Without prejudice one way or another (though I share previous comments about this being fairly weak 'evidence' concerning a validation of the Koran's statement that the brothers sold Joseph for a particular kind of silver coin), I would want to see more specific details about the objects in question. The Wordgeek's counter-assessment, for example, relies on too much speculation at points against details suggested but not specifically noted by the article (in any form that I can find it so far anyway).
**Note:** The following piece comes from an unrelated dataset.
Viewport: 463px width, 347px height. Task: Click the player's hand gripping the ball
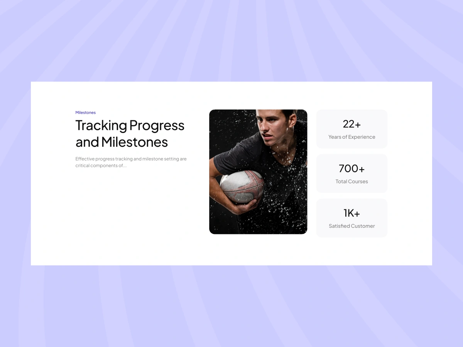[x=245, y=206]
Granted, as presented some of the inferences from descriptions are a vaaaaaaast reach. The most wince-inducing claim is that the use of a cow on one object must represent Pharaoh's dream about the fat and skinny cows; was there anything else on the object which would point substantially toward that, exclusive of other possibilities that we know (from previous research) that the cow could have represented? The article doesn't seem to say.
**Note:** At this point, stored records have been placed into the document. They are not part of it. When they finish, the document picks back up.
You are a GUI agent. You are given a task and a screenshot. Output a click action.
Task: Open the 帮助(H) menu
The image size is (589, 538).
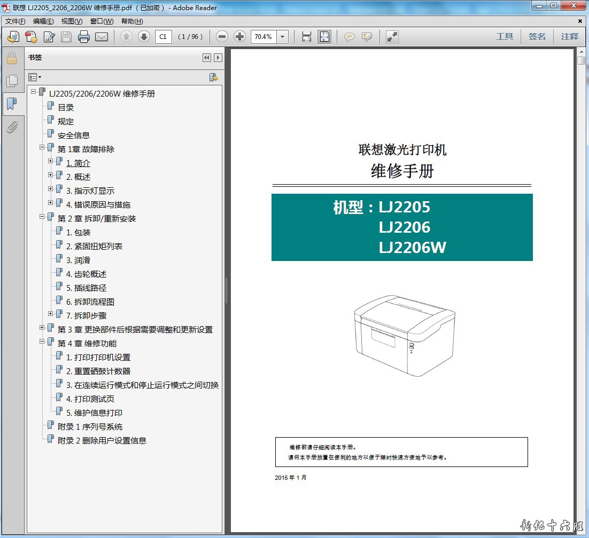[x=132, y=21]
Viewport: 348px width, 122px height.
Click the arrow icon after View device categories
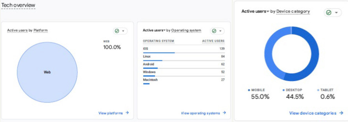[341, 113]
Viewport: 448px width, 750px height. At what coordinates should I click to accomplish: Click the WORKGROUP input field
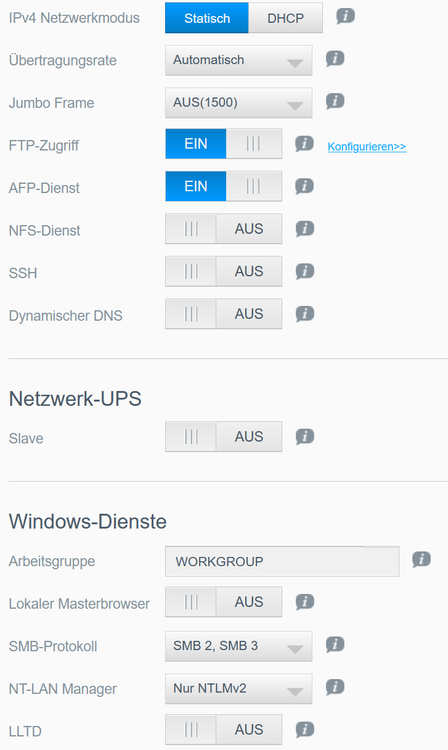(x=282, y=561)
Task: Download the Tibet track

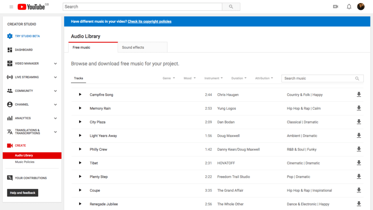Action: tap(359, 163)
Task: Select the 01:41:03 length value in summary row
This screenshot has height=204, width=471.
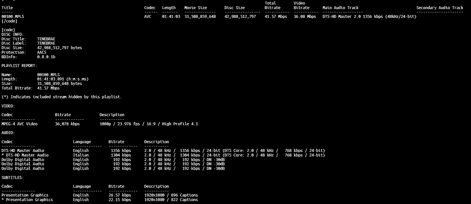Action: [x=171, y=17]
But the article does report (or seem to report) that some of the objects involve the use of a name, date and value on one side, and an image of an Egyptian person or god on the other (or a symbol connected with them). This is in fact one way to identify coinage from charms (though a coin, as Wordgeek for example ought to be aware, can be subsequently used as a charm.)

The article (or an excerpted translation from the original Arabic) seems (I stress 'seems' because there are possibly convenient ellipses in evidence here) to indicate that the coin with the cow's head also features the other details which the article associates with a Joseph coin: a name (which might be?) Jospeh; a name (which might be) Saba Sabani (and where does the article get the idea that this was supposed to be Joseph's Egyptian name?--no major arguments yet for this being a poor transcription or cognate for the Biblical name or vice versa); and what the article calls "an image of Joseph". Is that a profile face? Is that supposed to be the cow??

There's just too much scattered info so far to make a clear assessment about the strengths of the case (if any); but the scattering does, in a backhanded way, ameliorate some (not all) of the weaknesses, too. So far.

(Note: the Jerusalem Post seems to have just released its own version of the report, which may or may not contain further data; but the site is currently overloaded, for what I suppose would be obvious reasons. {wry g})

Sarah said…
Interesting fact the time of Joseph was 1562-1452 BCE Amenhotep III ruled June 1386 to 1349 BCE or June 1388 BC to December 1351 the importance of this is his son was Amenhotep IV who was the heretic Pharoh he changed his name to Akhenaten. This is important because he was father to King Tut okay what is important about all of this Akhenaten because his father ruled for 40 years, his father was also would take Aten to battle he was also know for being monotheistic. Amenhotep III reign is known to be the height of Egypts Arts and Society after him it is often only Seti and Rameses II are thought of. It is interesting that with in a hundred years of Joseph this all happened so it explains that by the time of Moses people of Egypt had forgotten who Joseph was since he worshiped the one true God this was a danger to the power of the priests in Thebes. I have found that most Middle Eastern Papers just as American papers and yes this refer to Canada and United States pander to their readers. Joseph is big in the Middle East and I found articles on the coins all over the internet I am please to say. Historically speaking the priest of this day did away with all traces of this religion they even wiped a whole Pharonic family off the map I am sure they would have done the same to the man who brought it to Egypt.
Sarah said…
If proof of Joseph exists then it is by the hand of God because the Priest of the time succeeded till Armana was found to wipe off the map Akhenaten. All of these discoveries have been made because of changes by Zahi Hawass before him Egypt was being sold to the highest bidder. He seems to have a passion for his country and culture to be sure he wants all things returned and cataloged which more and more things are being found and restored to their place in history.